Allen Widrigkeiten zum Trotz schafft es August aber dennoch, in die Schule zurückzukehren und Freundschaften zu schließen. Man schätzt seine selbstironische Art, seinen trockenen Humor. Und wenn man sich erstmal an sein Gesicht gewöhnt hat, ist es auch gar nicht mehr so schlimm. Obwohl Wunder auf einer tatsächlichen Begegnung Raquel J. Palacios mit einem erkrankten Mädchen beruht, ist es in letzter Konsequenz doch ein Wohlfühlroman. Das mag einerseits darin begründet liegen, dass es ein Jugendbuch und damit idealistischer und hoffnungsfroher ist als manch Erwachsenenroman, andererseits aber auch damit zusammenhängen, dass wir uns gern vorstellen, dass die Welt so funktioniert und sich alles zum Guten und Rechten wendet.

Als August im Rahmen der Zeugnisverleihung des fünften Jahrgangs auch noch eine besondere Auszeichnung erhält und das Publikum mit feuchten Augen Standing Ovations gibt, fühlt man sich schon fast unangenehm in einen dieser Filme versetzt, in denen am Ende eben alles gut wird und alle glücklich sind. Auggie hat Freunde, Auggie ist beliebt und wer schert sich schon um sein Gesicht? Raquel J. Palacio hat einen Roman darüber geschrieben, wie es sein sollte. Einen Roman über Mitmenschlichkeit, Freundlichkeit und Offenherzigkeit. Man muss Auggie gern haben und man muss die verzogenen Kinder hassen, die ihn eine Missgeburt nennen. Die Rollen sind klar verteilt. Und es tut gut, einen solchen Roman zu lesen.

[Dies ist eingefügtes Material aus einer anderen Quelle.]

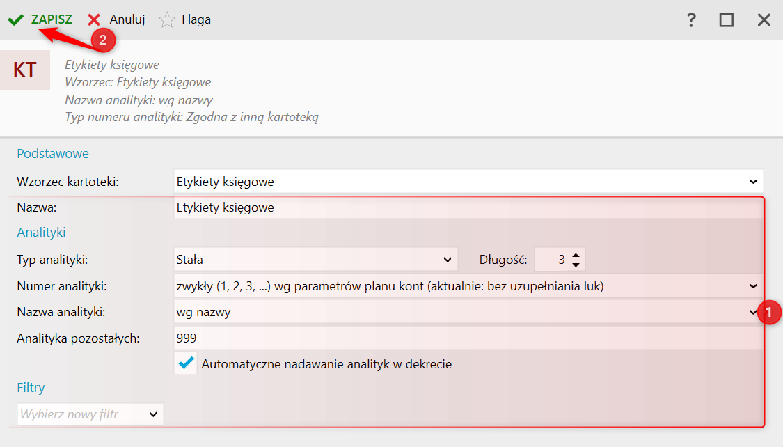Click the Flaga button label
This screenshot has width=783, height=447.
[x=196, y=19]
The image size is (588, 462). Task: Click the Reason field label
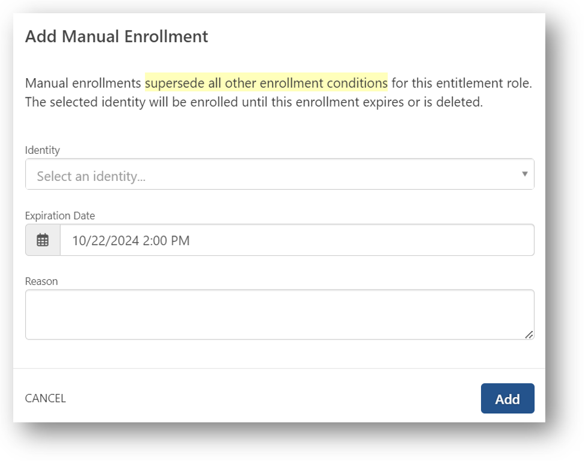[41, 281]
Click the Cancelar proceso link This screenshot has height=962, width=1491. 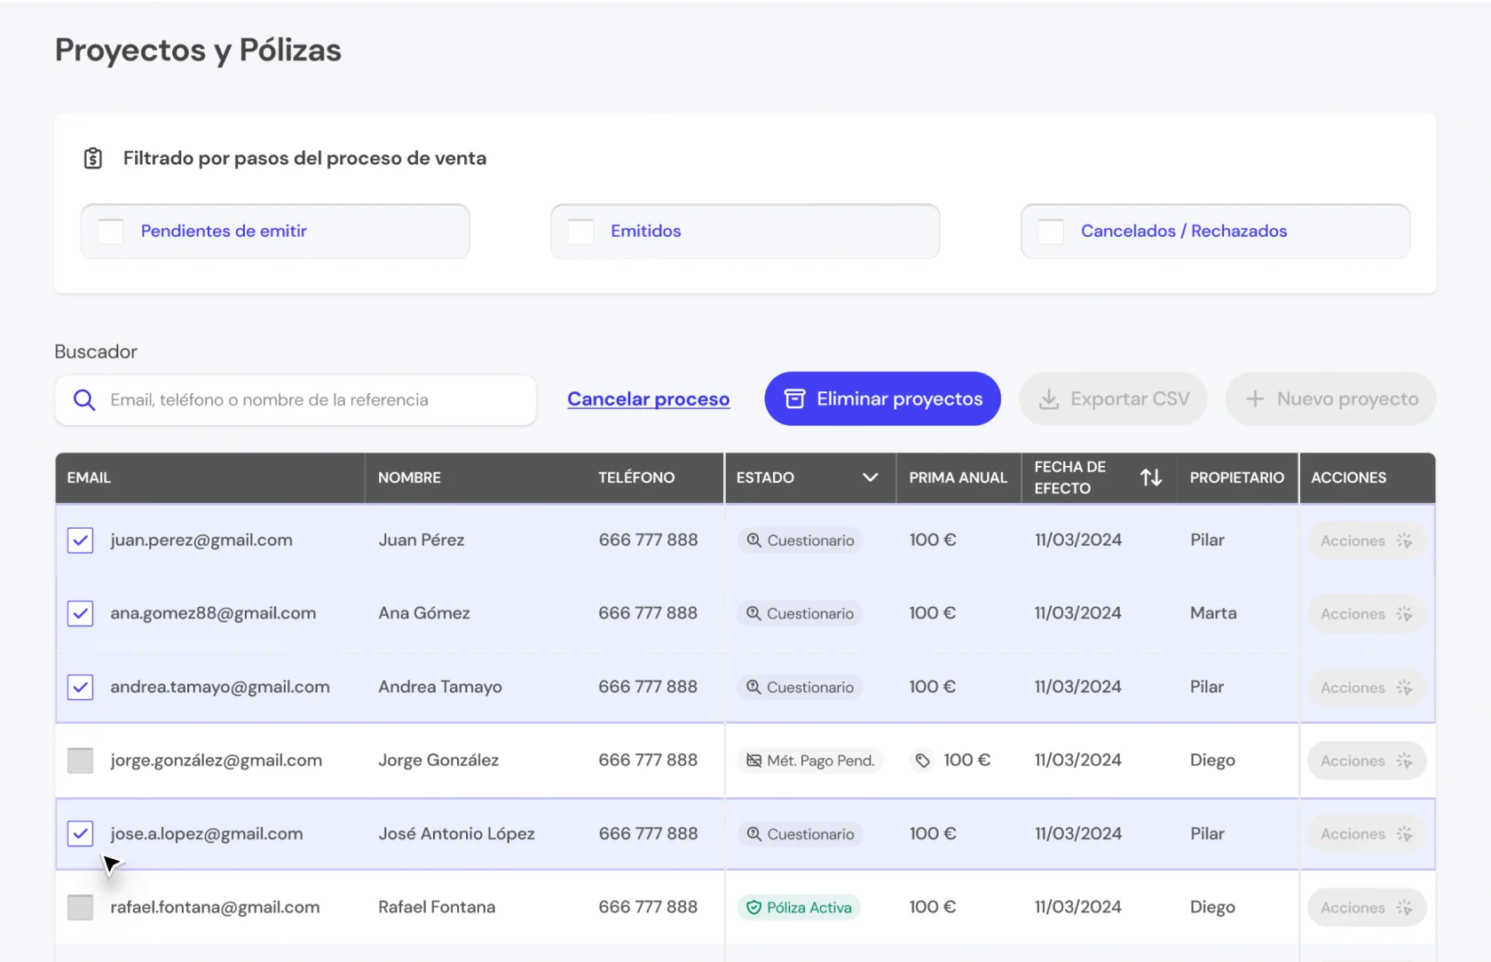pos(648,399)
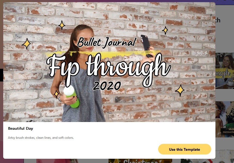Click the Use this Template button

point(185,149)
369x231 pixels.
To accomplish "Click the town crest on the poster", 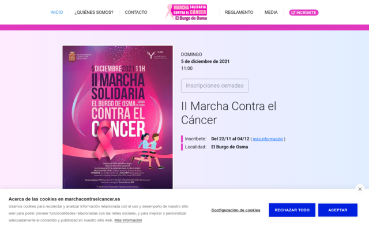I will point(72,57).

‘Aber in einem anderen Buch von James M. Barrie namens Kleiner, weißer Vogel schreibt er’, Er begann, auf dem Pult ein schmales Buch durchzublättern, bis er die Seite fand, die er gesucht hatte. Dann setzte er seine Lesebrille wieder auf. ‘Sollen wir eine neue Lebensregel aufstellen .. wollen wir immer versuchen, ein bisschen freundlicher zu sein als unbedingt nötig?’